Looking back, it never occurred to me at my ordination that I would be one of the very few African-American Catholic priests not only in Texas but in the country. 

As I continue to reflect upon my priesthood in the Archdiocese, I feel that it is essential that we know the history of the Church, and to recognize the sacrifice and accomplishments of those who have come before. This is the reason for this reflection on Father Augustus Tolton.

Augustus Tolton was born into slavery in Brush Creek, Ralls County, Missouri in 1854 to Peter and Martha Tolton. Along with his family, he escaped to freedom during the chaos of the Civil War to later become the first African-American priest in the Roman Catholic Church.

The U.S. Conference of Catholic Bishops has acknowledged that Father Tolton was the first Catholic priest “publicly known to be black” when he was ordained in 1886.

Earlier this past summer, the Vatican allowed advancing the cause of Father Tolton to take the first step toward becoming the Catholic Church’s first African-American saint.

Pope Francis put Father Tolton on the path to sainthood when he issued a decree recognizing “the heroic virtues of the Servant of God Augustine Tolton, Diocesan Priest; born in Brush Creek (United States of America) on April 1, 1854, and died in Chicago (United States of America) on July 9, 1897.”
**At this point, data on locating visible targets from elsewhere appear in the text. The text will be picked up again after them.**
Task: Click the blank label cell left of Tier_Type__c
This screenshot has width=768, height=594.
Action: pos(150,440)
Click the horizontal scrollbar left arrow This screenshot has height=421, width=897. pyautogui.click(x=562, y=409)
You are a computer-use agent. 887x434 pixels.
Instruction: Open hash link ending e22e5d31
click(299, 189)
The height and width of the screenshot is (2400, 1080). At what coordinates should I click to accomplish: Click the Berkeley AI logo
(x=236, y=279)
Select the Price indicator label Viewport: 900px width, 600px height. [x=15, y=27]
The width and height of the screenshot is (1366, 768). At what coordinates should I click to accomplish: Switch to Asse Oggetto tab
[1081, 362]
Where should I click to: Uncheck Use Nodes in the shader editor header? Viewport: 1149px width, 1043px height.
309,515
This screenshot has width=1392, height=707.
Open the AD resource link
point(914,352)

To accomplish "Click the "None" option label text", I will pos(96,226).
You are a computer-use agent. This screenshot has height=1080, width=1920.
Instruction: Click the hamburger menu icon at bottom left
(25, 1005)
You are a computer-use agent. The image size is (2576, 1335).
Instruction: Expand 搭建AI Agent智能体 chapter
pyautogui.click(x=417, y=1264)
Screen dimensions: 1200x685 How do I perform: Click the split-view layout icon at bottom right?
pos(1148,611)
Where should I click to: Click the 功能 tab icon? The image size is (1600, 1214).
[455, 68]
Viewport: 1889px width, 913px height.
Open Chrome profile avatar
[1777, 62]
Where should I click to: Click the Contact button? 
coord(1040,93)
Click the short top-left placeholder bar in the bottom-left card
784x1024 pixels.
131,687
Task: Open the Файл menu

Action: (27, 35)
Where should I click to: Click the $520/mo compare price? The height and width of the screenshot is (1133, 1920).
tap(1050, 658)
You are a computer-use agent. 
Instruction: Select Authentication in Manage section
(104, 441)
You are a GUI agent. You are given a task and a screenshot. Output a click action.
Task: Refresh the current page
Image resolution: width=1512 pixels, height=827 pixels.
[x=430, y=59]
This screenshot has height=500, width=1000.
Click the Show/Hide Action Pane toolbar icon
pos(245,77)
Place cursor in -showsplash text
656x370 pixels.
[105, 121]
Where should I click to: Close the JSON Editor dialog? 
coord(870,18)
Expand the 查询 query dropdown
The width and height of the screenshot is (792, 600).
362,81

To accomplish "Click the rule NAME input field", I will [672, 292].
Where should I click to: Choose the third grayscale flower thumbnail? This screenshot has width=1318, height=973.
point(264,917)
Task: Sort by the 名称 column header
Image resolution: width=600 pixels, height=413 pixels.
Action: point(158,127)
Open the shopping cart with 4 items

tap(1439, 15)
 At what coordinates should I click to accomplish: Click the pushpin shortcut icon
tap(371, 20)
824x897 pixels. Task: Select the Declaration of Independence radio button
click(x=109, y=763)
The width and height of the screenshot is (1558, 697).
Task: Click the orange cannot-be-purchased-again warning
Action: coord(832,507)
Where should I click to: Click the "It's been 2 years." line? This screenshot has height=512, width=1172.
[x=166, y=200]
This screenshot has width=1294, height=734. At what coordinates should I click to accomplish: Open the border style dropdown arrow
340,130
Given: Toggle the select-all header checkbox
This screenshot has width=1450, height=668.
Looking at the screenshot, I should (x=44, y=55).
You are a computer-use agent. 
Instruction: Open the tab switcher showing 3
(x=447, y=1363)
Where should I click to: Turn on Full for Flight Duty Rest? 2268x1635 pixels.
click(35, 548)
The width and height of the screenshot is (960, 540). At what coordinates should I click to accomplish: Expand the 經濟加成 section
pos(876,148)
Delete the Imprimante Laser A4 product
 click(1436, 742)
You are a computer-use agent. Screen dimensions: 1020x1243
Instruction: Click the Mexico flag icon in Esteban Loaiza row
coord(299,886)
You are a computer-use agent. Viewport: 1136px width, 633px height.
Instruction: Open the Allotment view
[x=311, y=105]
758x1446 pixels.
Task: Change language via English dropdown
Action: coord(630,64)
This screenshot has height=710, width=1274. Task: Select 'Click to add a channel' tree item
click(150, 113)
Bishop Joseph Perry of the Archdiocese of Chicago called Father Tolton “a bright light in a difficult period of this nation’s history.”

Bishop Perry goes on to state: “His life and ministry still speak to the problems of our day where communities, neighborhoods and churches continue to evidence separations among race and class and the disturbances that erupt periodically from these social contradictions.”

Tolton was born on a plantation owned by a white Catholic who had his slaves baptized and given religious instruction, according to a biography published online by the Diocese of Springfield in Illinois. (Augustus Tolton was baptized and given the name Augustine.)

After the Tolton Family escaped from slavery, the family settled in Quincy, Illinois, where Augustus attended Catholic school.

After completing his elementary education, Augustus was allowed to enter St. Francis College to complete his studies. However, he faced much racial adversity as a potential candidate for the priesthood.

No Catholic seminary in the United States at the time would admit a black man, so in March 1880, Father Tolton was admitted to the College of Sacred Propaganda in Rome and was ordained to the priesthood on April 24, 1886.

Shortly after ordination, Father Tolton was sent to Quincy, Illinois for his first assignment as a priest.

He spent three difficult years there, facing racial hostility and a total lack of support, including difficulties from the white priests in the diocese who used racial slurs to refer to him.

There was evidence that the priests that were working with Father Tolton tried to convince the bishop to bar him from ministering to the white people of the diocese.

He was later transferred to Chicago where he ministered to the poor and built the community at St. Monica’s Catholic Church, which served the African-Americans of the city. Father Augustus died of heatstroke in 1897 at the age of 43.

“Father Tolton overcame the odds of slavery, prejudice and racism to become a humble priest and someone we should model our lives after,” said Bishop Thomas John Paprocki of Springfield, Illinois where Father Tolton is buried. 

Father Reginald Samuels is the vicar of Catholics of African Descent and pastor of St. Hyacinth Catholic Church in Deer Park.